Problems to work on:
(a) Reproduce the passage of the column about Scott's campaign donations starting at "But alas, Scott" and ending at "quick, painless death.".
(b) Answer these questions using the column about Scott's campaign donations:
(i) How much has Scott collected in re-election campaign donations?
(ii) Which place does the column call the spot where scruples go to die?
(iii) How large was the check Bill Edwards wrote to the governor's campaign?
(c) Resume the column about Scott's campaign donations from the point where it stops.

Selected text:
----

But alas, Scott himself has been a busy politician on the make, collecting an average of $50,000 a day, or $4.6 million in re-election campaign donations from deep-pocketed Republican sugar daddies.

Let's be clear. Scott cannot be bought for a measly $5,000. But he is available for a lend-lease deal if the check is at least six figures. The governor has his standards, you know.

You're probably thinking it is the height of hypocrisy for Scott to decry the Florida Legislature wanting to fatten its pockets while he is rolling over to have his ears scratched by a brown bag of prominent Republicans.

But this is Tallahassee, where scruples go to die a quick, painless death.

Included among the many of the GOP's open bar of bag men wanting to stroke Scott's shiny pate as if it was a crystal ball into their ambitions was St. Petersburg's own Daddy Warbucks, Bill Edwards, who wrote a $500,000 check to the governor's campaign baksheesh fund.

----

Given information:

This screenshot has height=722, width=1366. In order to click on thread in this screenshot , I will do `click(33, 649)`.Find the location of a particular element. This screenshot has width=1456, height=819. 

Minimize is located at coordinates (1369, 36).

----

Answers for the exercise:
(a)
But alas, Scott himself has been a busy politician on the make, collecting an average of $50,000 a day, or $4.6 million in re-election campaign donations from deep-pocketed Republican sugar daddies.

Let's be clear. Scott cannot be bought for a measly $5,000. But he is available for a lend-lease deal if the check is at least six figures. The governor has his standards, you know.

You're probably thinking it is the height of hypocrisy for Scott to decry the Florida Legislature wanting to fatten its pockets while he is rolling over to have his ears scratched by a brown bag of prominent Republicans.

But this is Tallahassee, where scruples go to die a quick, painless death.

(b)
(i) $4.6 million
(ii) Tallahassee
(iii) $500,000

(c)
South Florida's Wayne Huizenga, who knows a thing or two about hauling waste around, ponied up $250,000. So did Las Vegas casino mogul Sheldon Adelson, whose hundreds of millions of dollars backed so many losers in the 2012 election cycle he risked becoming the Heaven's Gate of American politics.

Donald Trump, the Great and Powerful Orange Julius, penned a $50,000 check. But that paltry sum in the rarefied air of the parallel universe of Planet Influence Peddling only gives him a seat at the children's table.

To be taken seriously as a contributor of de facto legalized bribes to the governor's political future, Trump is going to have to pick up the pace and follow the example of Florida Power & Light ($250,000), Blue Cross Blue Shield ($237,500), Progress Energy ($100,000) and tea party enclave the Villages, which transferred monies from its witch-burning fund to contribute $100,000.

Why all the floodwaters of slush funds into Scott's re-election effort? Obviously a passion for good government doesn't even draw a limp breath.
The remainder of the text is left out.